I have recently started working with Mozilla Deepspeech, and I was very pleased with its performance. However, the pre-trained model shared by the folks at Mozilla has been a bit of a mixed bag: it works pretty well with crystal-clear, professional speaker’s speech, but anything slightly aside from that (e.g. conferences recordings, 1:1 classes) will trigger a host of words often not even “real” (brands, names, rare loan words from other languages).
I would be very grateful if anyone had a relatively more accurate trained model they were willing to share (ideally under 50 GBs) - I was struck by the Ted-lium corpus in particular, but any submission will be greatly appreciated!! Thanks!
They are working on better models, e.g. through augmentation and more, better data. I don’t think you’ll find anybody sharing a better model for free for now
Depending on your use case, try playing with the language model for better transcriptions. And it looks like you have more real-life data, think of contributing it for future training runs.

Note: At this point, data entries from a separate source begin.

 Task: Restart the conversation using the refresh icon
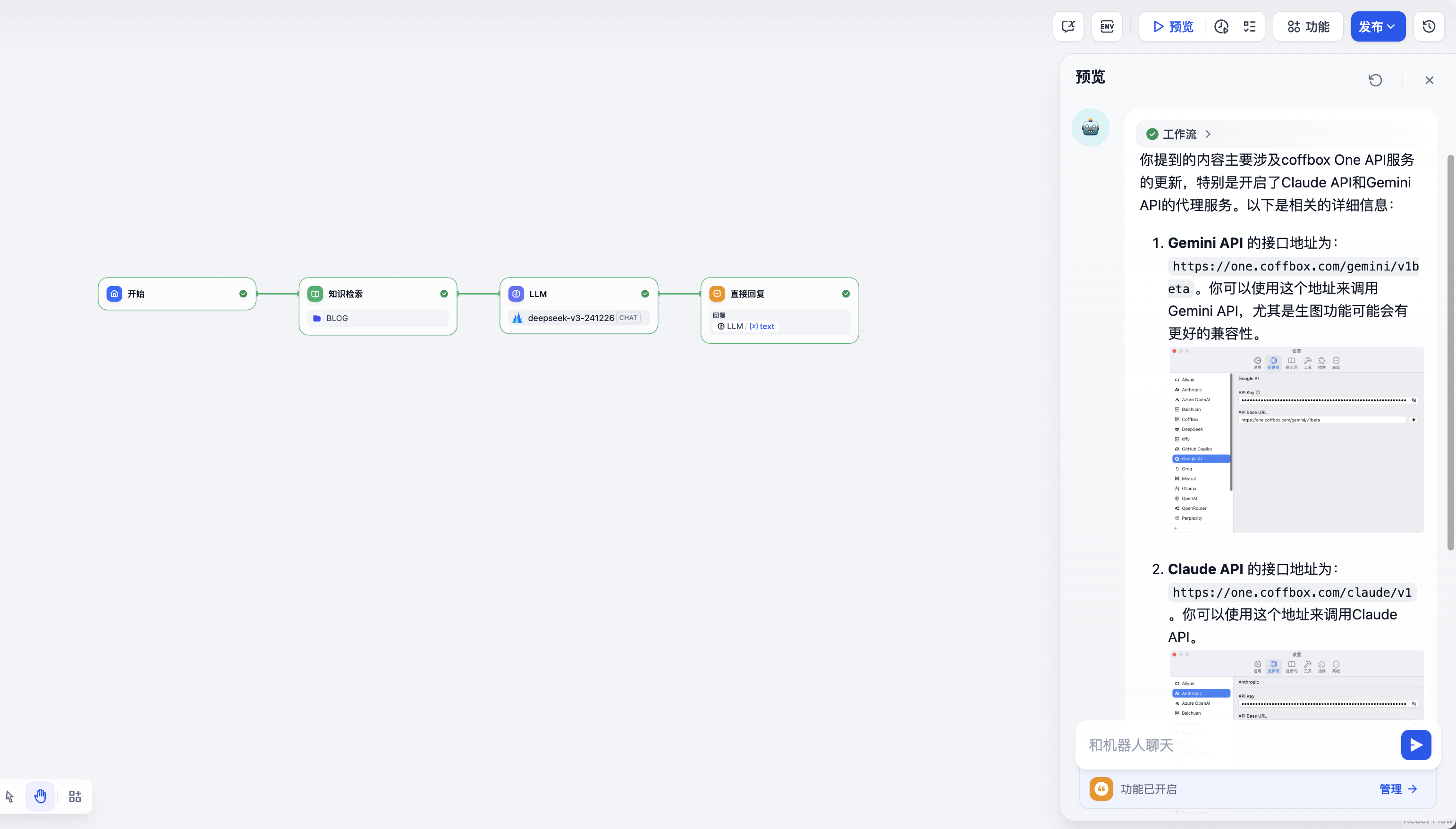1375,80
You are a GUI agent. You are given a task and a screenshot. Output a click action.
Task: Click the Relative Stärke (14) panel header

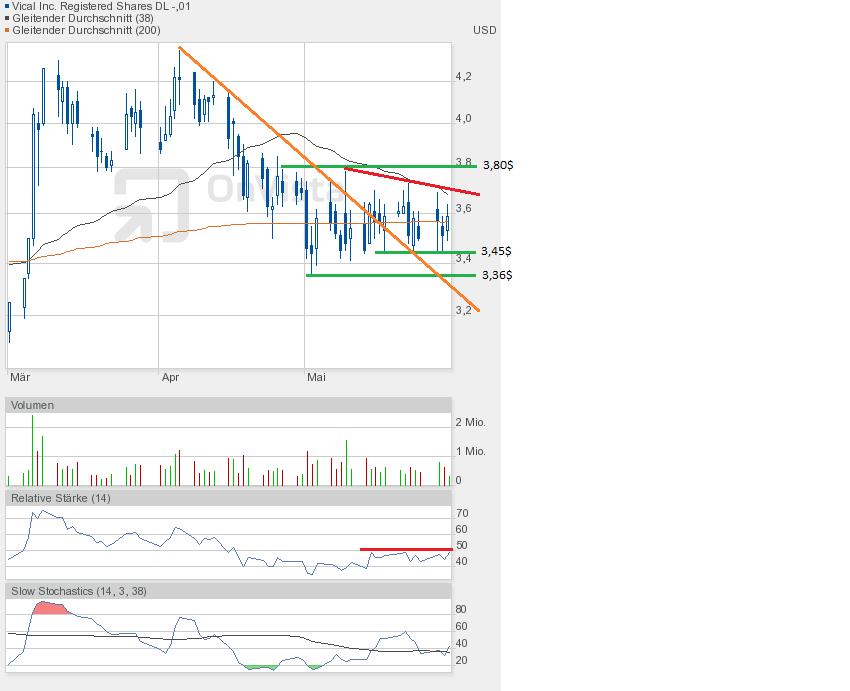click(58, 498)
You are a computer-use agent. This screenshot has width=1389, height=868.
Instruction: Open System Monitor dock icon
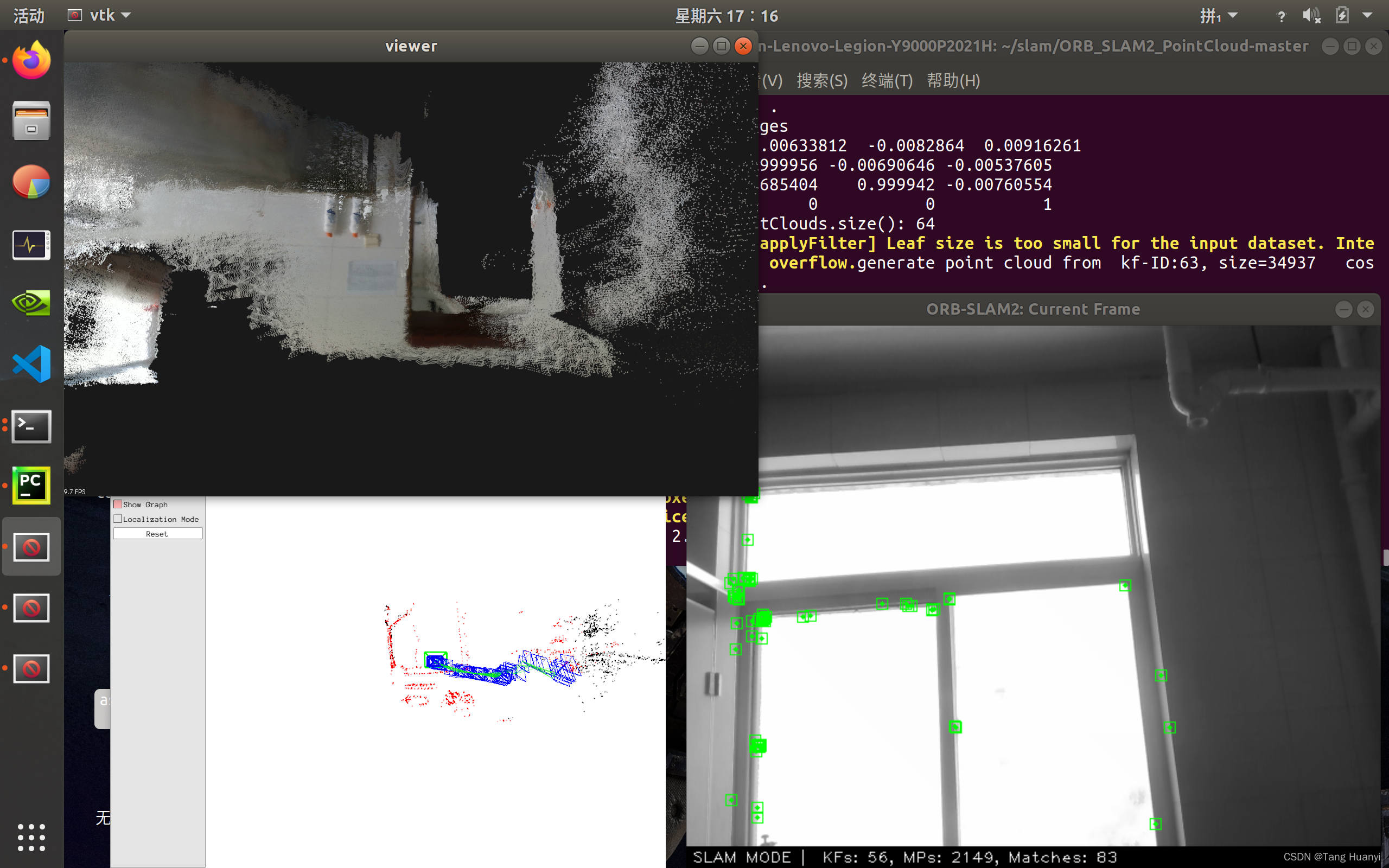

Thank you very much for pitching in!
Unfortunately I do not possess a GPU powerful enough to train data myself, and this is why I was looking for a pre-trained model that performed better in real life applications.
My use-case scenario is transcribing university recordings, and a strong will to find a suitable free and open source alternative that would alleviate my reliance on online services (e.g. otter.ai and similar ones)
lissyx
((slow to reply) [NOT PROVIDING SUPPORT])
4
Are you using specific software like eSup Pod’s or OpenCast ?
I should have mentioned, my position is that of university student.
I would usually record classes (now the recording part has been superseded as classes have moved online in my country, many being pre-recorded, and those which are live-streamed are easily captured), and make use of AI transcription tools to aid myself in preparing revision notes based on what was taught during the class.
lissyx
((slow to reply) [NOT PROVIDING SUPPORT])
6
Still, you might have been working as an intern etc.
I was asking because people working on those platforms are looking into DeepSpeech (you can see their questions here and here on Discourse) for this exact need.
Thank you @lissyx , I will have a look into them.
If you personally had in mind a specific relevant conversation you would point me to, I would be grateful about that!